## Work item
Start at the top of the records and, please, print each line exactly through the line that contains "Task: Open the 整理 (Organize) dropdown menu", leaving out all pictures.

━━━━━━━━━━━━━━━━━━━━━━━━━━━━━━

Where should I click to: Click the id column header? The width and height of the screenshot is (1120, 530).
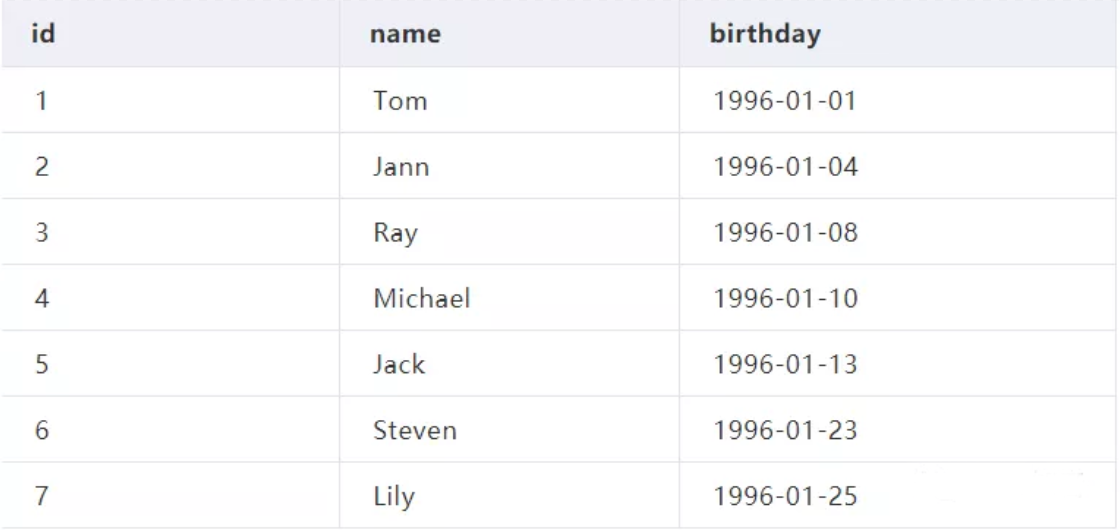(43, 34)
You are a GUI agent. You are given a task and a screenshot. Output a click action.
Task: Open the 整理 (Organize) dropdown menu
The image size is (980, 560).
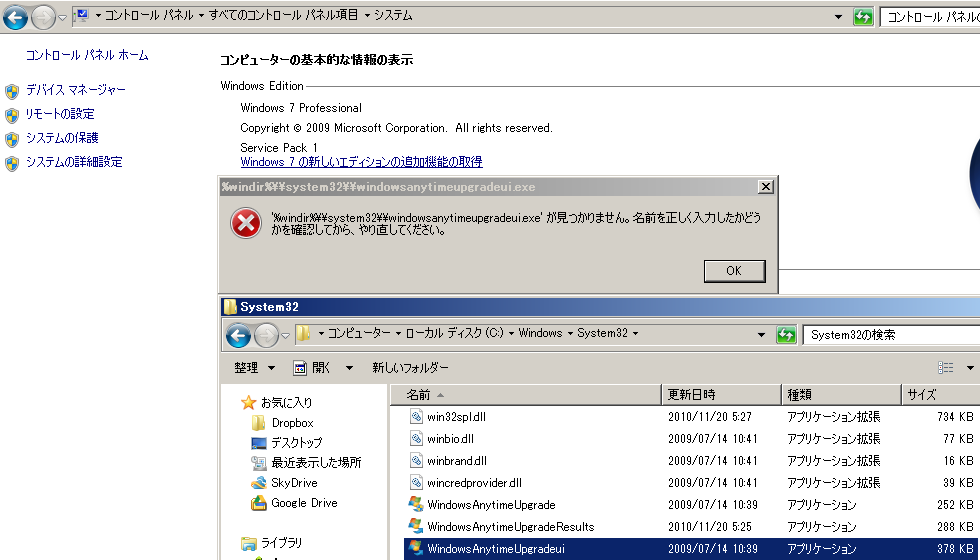coord(252,368)
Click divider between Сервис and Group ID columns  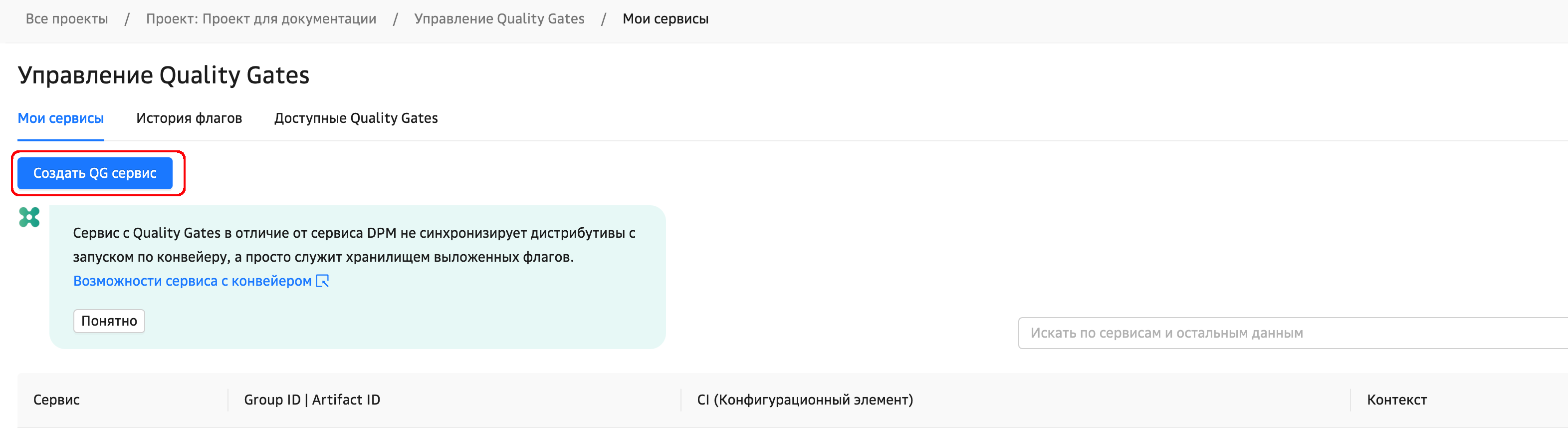pos(228,400)
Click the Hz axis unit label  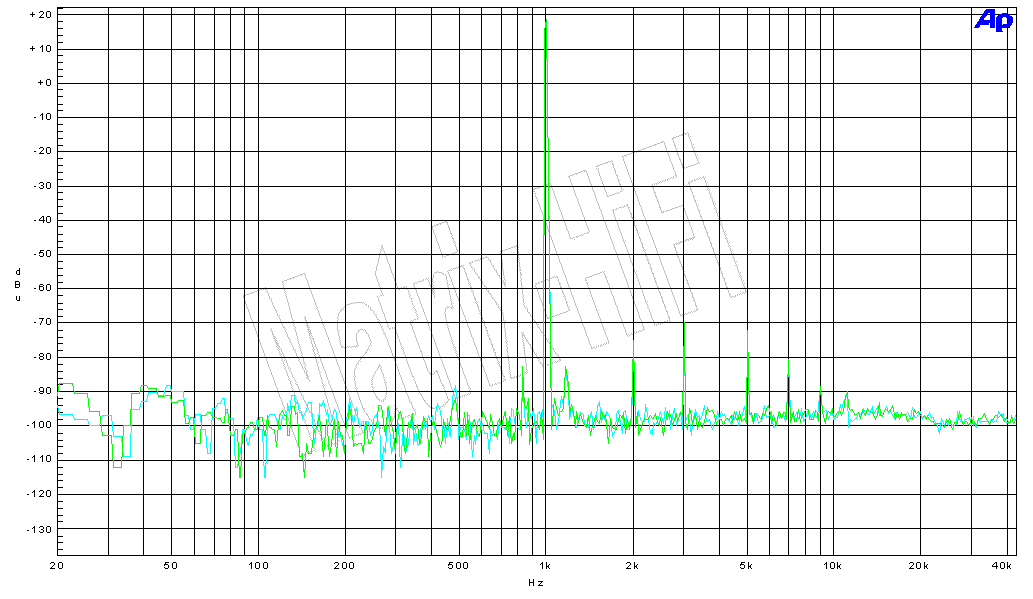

━━━━━━━━━━━━━━━━━━━━━━━━━━━━━━

## Result of the task
Where should I click to: Click the id column header? The width and height of the screenshot is (1120, 530).
(43, 34)
You are a GUI agent. You are given a task and a screenshot. Output a click action.
Task: Open the 整理 (Organize) dropdown menu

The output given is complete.